TASK INSTRUCTIONS: Nothing but the lines from the one that contains "Instruction: Click the" through the end of the data should be reproduced, and each must match exactly.

Stored data entries

———

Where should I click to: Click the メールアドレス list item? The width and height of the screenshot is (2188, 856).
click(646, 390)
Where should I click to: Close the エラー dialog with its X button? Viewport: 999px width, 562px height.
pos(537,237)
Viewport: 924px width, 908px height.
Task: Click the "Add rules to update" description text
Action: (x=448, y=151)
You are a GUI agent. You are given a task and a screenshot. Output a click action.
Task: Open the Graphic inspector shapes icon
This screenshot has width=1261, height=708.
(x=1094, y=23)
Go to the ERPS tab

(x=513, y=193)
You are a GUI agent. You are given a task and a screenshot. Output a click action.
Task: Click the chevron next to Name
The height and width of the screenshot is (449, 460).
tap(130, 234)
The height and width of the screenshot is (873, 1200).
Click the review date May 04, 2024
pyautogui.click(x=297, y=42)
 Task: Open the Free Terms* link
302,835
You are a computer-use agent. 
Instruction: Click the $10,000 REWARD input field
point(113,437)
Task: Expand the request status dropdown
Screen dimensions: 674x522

———

RESULT:
Instruction: Click the $10,000 REWARD input field
point(113,437)
Task: Expand the request status dropdown
Screen dimensions: 674x522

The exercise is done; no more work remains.